Por eso, para volver a esa infancia perdida de las cumbres andinas donde crecimos, nada mejor que acudir a las alturas de los Alpes bávaros, que se yerguen pétreos hacia las más grandes alturas en la confluencia de varias fronteras: Austria, Bavaria, Italia, Suiza, Francia.
Aquella zona geológica es como en los Andes una prueba de grandes conmociones tectónicas catastróficas ocurridas a lo largo de miles de millones de años. Crestas, picos, hondonadas, precipicios, barrancos, lagos y lagunas atestiguan los viejos tiempos de las glaciaciones y los deshielos que dieron personalidad a esta zona llena de lagos secretos de todos los tamaños adosados a las altas cumbres.
Como en toda región montañosa, la vitalidad meteorológica es mucho más enérgica y caótica e imprime velocidades impresionantes a las nubosidades. A diferencia de los lugares planos que a veces permanecen cubiertos por una lápida monótona de nubes bajas, en las tierras con cumbres borrascosas como estas, las nubes van y vienen propulsadas a merced de los vientos y cuando reina la sombra de repente se abre el cielo y el sol crepuscular golpea con fuerza las rocas de donde mana un olor rojizo de extraños visos óxidos.
He venido a rememorar los ámbitos andinos en Garmish-Paternkirchen, en la frontera ocidental con Austria, y a solo 30 km de Italia, que hace 2000 años fue asentamiento romano y después centro de encuentro de los viajeros que iban y venían de Venecia y otras ciudades con sus mercaderías. Una ruta de viajeros del norte europeo hacia el sur mediterráneo y viceversa desde hace milenios.

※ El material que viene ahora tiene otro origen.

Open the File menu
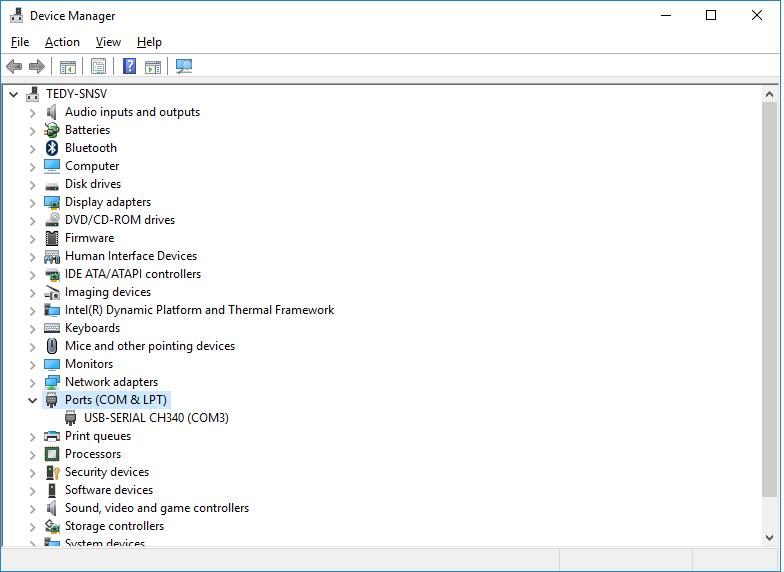The width and height of the screenshot is (784, 572). (20, 42)
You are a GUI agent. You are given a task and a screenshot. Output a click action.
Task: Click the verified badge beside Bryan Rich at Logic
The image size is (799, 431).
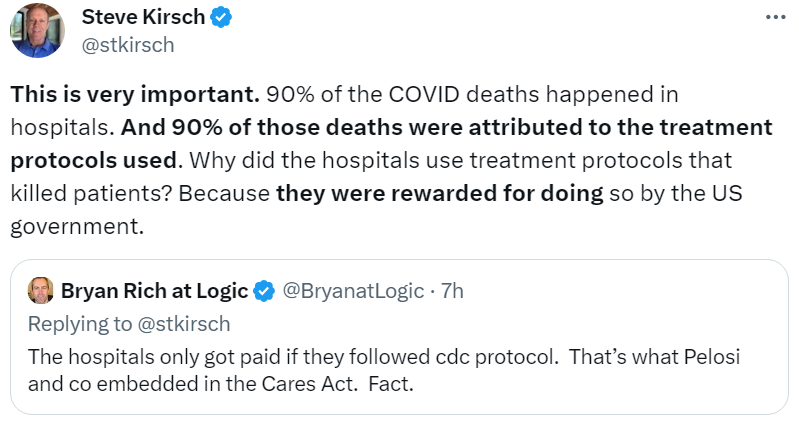pos(264,291)
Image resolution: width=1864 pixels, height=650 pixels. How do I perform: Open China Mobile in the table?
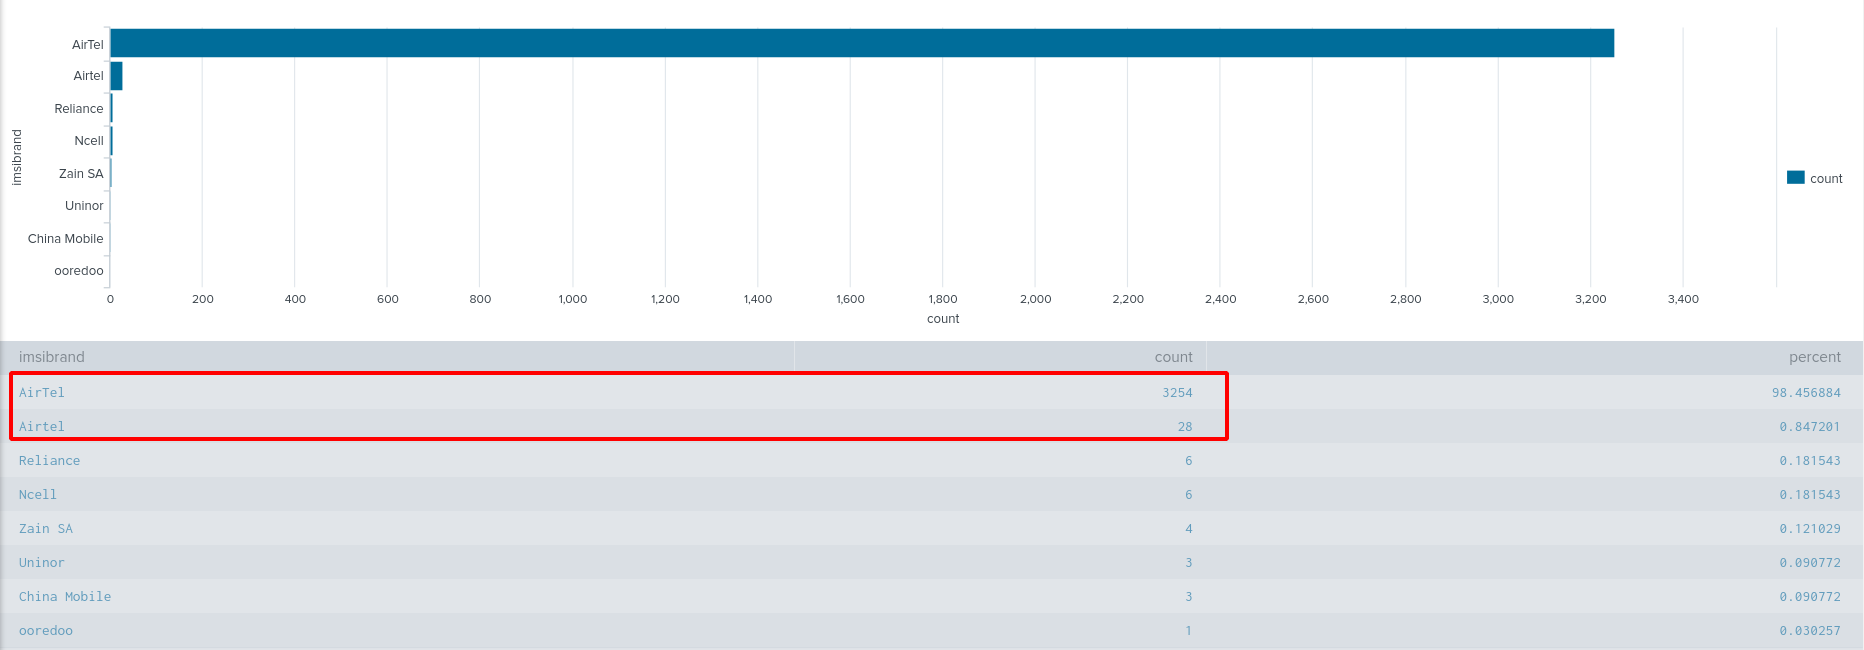65,597
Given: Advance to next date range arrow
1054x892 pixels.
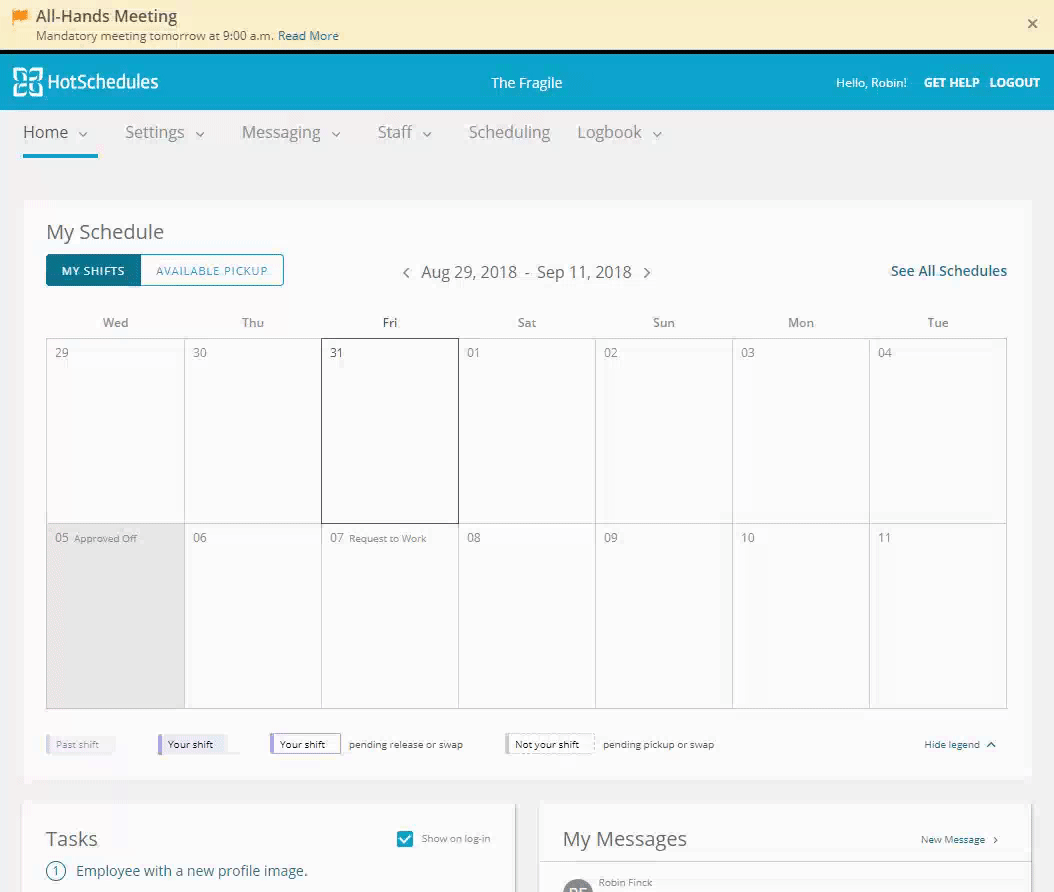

A un lado está la montaña más alta de Alemania, la Zugspitze, y al otro el Alpspitze, enormes picos de piedra que impresionan y por donde caminó el hombre de Smilaun, muerto hace 5000 años en estas alturas y cuya momia fue encontrada hace más de una década con sus atavíos, flechas y pertrechos y está expuesto a la vista no lejos de aquí, en Austria.
He bordeado como ese hombre prehistórico el estrecho cañón del Partnachklamm, tallado en millones de años por el torrente, donde resuena el agua de la quebrada y de las cascadas que en primavera son agua transparente y en invierno figuras petrificadas de hielo de todos los tamaños y formas. Es tan estrecho el camino, que la luz apenas se cuela cien metros arriba entre los muros de piedra, iluminando ámbitos donde resuenan los ecos de las voces de Hansel y Graetel.
Porque para entender a la generación del romanticismo alemán de Goethe, Von Kleist, Hölderlin, Novalis y otros, hay que venir a palpar y caminar entre estas verdades geológicas que ellos caminaron como apasionados montañistas y ecologistas antes de que apareciera la ecología y que, además de poetas, se desempeñaban como geólogos, botánicos, entomólogos, paleontólogos, meteorólogos y buscadores de la famosa flor azul, el Edelweiss.
Lo increíble de esta confluencia alpina es que recobro en ella el musgo, el líquen y los helechos de la infancia y en la noche las miles de luciérnagas desbocadas bajo los pinos y los cipreses. Es la misma selva templada de la infancia, los mismos ángulos y humedades los que aparecen al otro lado de la tierra, hermanando así a los Andes y a los Alpes en su roca, aguas y aires.
Y más allá, ya fuera del cañón de Partnachklamm, la cumbre del Sugspitze entera se refleja en las aguas de la laguna fría de Eibsee y desde lejos el sol crepuscular lanza destellos contra esa piedra colosal, convirtiéndola en cumbre roja de tizón de fuego. Excepcional coincidencia que trae suerte a los caminantes o al menos eso creen los enanos, las brujas, las hadas y los elfos que pueblan estas estancias de sueño.